The Strategic Goals of the Dataverse Project are our highest-level guide.  These goals are to:

  1. increase adoption (users, dataverses, datasets, installations, journals)
  2. finish Dataverse 4 migration features
  3. develop capability to handle sensitive, large scale, and streaming data
  4. expand data and metadata features for existing and new disciplines
  5. expand archival and preservation features
  6. increase interoperability through implementation of standards
  7. increase contributions from the open-source development community
  8. improve UX and UI
  9. continue to increase the quality of the software

Throughout the year, we'll identify big steps that we can take to focus on one or more of these goals. These big steps are represented on our Roadmap. The Roadmap items that we're about to work on will be well defined, but those Roadmap items that are further out may just be big problems we know we need to solve in some way. Although we are committed to Roadmap items below, the timeframe of the items further out might vary slightly as critical issues, other priorities or dependencies rise.

Once we know what features and enhancements we'll add in order to honor the steps on the roadmap, we'll plan a Release. If the release text is hyperlinked, you can click on it to be taken to our task board to see the status of the release's tasks.

Q3 2017

  • Administrative Dashboard
  • AWS S3 Support
  • Support for Large Data

4.7.1. Dashboard (released July 14th)

Administrators will be able to manage installation users and superusers through a user interface. This also provides the base for further UI administrative functionality.
 

 

4.8 AWS S3 Support and Large Data Upload Integration (released September 26th)

Administrators will be able to run Dataverse on AWS S3, which is more cost effective than other AWS options.
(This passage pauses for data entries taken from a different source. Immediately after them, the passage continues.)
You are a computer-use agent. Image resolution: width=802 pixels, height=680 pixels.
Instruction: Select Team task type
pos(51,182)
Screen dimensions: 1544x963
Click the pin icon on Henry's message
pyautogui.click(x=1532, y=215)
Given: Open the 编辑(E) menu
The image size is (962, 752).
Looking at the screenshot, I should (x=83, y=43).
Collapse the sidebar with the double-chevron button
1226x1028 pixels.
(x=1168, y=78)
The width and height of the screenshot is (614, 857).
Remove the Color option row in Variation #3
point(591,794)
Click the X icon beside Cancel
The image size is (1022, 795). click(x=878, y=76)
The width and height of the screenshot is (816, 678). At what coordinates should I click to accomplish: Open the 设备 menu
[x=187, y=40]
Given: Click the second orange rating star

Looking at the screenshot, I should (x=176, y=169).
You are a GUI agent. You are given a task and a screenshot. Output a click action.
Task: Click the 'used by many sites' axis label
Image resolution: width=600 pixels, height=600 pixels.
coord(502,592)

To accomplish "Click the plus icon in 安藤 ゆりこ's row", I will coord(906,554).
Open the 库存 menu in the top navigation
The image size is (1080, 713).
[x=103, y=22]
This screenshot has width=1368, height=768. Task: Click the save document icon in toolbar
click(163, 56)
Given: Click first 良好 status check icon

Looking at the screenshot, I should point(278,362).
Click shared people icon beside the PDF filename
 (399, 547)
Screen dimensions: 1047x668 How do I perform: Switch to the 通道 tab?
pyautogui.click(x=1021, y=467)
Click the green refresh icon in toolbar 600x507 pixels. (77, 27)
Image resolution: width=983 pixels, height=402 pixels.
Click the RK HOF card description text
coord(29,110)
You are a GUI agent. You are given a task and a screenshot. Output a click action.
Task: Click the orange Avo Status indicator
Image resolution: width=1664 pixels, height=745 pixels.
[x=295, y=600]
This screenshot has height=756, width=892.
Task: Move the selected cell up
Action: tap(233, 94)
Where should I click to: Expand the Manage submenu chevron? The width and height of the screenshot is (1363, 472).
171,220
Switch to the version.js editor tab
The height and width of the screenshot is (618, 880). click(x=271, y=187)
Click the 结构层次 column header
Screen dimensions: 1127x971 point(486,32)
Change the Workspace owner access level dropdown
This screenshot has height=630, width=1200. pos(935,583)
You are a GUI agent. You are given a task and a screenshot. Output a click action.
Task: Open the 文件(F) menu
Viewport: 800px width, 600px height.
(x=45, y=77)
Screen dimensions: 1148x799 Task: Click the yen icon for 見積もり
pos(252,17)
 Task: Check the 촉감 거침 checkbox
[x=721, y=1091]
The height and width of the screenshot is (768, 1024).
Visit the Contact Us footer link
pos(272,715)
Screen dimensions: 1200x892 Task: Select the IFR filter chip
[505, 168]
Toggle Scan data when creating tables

This also provides a new cloud-based option to run Dataverse for current and new installations.
 

Dataverse integration with the Data Capture Module, an optional component for deposition of large datasets (both large number of files and large files).  Specific support for large datasets includes client-side checksums, non-http uploads (currently supporting rsync over ssh) and preservation of in-place directory hierarchy. This will expand Dataverse to other disciplines and will allow the project to handle large scale data.

Q4 2017

  • Performance Enhancements
  • ORCID API Upgrade
  • Schema.org
  • Persistent IDs for Files

4.8.1 Performance Enhancements (released October 10th)

Datasets with large numbers of files will load much more quickly.

 

4.8.2 Docker Images, Dataset Locking Updates (released November 7th)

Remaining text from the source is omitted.